Using Non-Linear Causal Models to Study Aerosol-Cloud Interactions in the Southeast Pacific

TL;DR

This paper employs advanced non-linear causal machine learning methods to analyze how aerosols influence cloud droplet size heterogeneously across different meteorological conditions in the Southeast Pacific, improving understanding of aerosol-cloud interactions.

Contribution

It introduces the application of non-linear causal models to study aerosol-cloud interactions, capturing heterogeneity in effects across environmental regimes.

Findings

Aerosol effects on cloud droplets vary with local meteorology.

Non-linear causal models reveal complex, heterogeneous relationships.
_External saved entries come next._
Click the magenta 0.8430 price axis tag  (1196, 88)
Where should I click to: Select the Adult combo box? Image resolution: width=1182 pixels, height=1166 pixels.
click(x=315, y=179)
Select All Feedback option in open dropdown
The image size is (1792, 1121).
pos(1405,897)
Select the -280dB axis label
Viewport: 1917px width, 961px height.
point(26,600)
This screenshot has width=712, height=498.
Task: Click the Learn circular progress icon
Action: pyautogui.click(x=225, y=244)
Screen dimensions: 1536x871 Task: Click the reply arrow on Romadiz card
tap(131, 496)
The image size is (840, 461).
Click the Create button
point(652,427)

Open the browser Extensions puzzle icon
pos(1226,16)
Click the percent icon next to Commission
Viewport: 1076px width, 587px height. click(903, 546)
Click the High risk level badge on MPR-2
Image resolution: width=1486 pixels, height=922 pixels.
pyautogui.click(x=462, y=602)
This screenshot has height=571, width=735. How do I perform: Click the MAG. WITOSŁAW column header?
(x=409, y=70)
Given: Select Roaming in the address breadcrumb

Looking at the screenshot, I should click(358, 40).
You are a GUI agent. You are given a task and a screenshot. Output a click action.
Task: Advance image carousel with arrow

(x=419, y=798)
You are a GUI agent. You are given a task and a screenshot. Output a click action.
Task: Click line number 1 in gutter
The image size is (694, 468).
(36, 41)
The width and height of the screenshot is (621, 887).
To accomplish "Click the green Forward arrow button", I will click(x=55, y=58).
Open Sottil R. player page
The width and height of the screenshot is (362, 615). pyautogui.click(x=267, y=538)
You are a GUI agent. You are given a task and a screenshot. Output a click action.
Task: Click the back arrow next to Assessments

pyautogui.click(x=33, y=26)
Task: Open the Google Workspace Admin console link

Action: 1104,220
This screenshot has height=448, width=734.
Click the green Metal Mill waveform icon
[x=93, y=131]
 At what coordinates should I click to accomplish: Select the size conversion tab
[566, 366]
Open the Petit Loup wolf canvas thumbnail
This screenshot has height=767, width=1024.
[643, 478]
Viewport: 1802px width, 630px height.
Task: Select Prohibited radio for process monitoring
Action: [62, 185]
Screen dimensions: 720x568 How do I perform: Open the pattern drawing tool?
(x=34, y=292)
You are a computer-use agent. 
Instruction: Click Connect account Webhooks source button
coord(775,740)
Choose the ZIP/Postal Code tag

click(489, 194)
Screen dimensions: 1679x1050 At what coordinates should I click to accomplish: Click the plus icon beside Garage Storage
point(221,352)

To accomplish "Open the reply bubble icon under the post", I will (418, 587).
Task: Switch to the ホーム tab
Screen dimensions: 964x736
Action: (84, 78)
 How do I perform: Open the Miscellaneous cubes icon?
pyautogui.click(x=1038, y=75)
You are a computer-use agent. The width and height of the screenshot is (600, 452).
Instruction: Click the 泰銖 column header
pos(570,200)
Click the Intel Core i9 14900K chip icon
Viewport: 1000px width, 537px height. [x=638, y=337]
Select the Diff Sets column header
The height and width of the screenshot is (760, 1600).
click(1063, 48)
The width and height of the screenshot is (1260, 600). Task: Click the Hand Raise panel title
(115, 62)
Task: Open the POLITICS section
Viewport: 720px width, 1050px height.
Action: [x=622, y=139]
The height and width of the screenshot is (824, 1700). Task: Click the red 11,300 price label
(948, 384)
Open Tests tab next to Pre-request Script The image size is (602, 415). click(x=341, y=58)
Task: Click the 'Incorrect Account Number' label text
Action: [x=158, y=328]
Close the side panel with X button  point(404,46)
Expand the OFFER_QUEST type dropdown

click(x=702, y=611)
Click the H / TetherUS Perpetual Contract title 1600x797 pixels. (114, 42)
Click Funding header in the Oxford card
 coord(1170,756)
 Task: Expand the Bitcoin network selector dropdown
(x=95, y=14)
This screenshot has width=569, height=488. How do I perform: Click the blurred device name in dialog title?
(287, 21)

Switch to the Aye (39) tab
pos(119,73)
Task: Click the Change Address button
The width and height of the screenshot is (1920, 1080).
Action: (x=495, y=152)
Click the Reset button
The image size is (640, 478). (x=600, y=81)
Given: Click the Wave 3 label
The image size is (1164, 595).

Results improve understanding of aerosol-cloud feedback mechanisms.

Abstract

Aerosol-cloud interactions include a myriad of effects that all begin when aerosol enters a cloud and acts as cloud condensation nuclei (CCN). An increase in CCN results in a decrease in the mean cloud droplet size (r$_{e}$). The smaller droplet size leads to brighter, more expansive, and longer lasting clouds that reflect more incoming sunlight, thus cooling the earth. Globally, aerosol-cloud interactions cool the Earth, however the strength of the effect is heterogeneous over different meteorological regimes. Understanding how aerosol-cloud interactions evolve as a function of the local environment can help us better understand sources of error in our Earth system models, which currently fail to reproduce the observed relationships. In this work we use recent non-linear, causal machine learning methods to study the heterogeneous effects of aerosols on cloud droplet radius.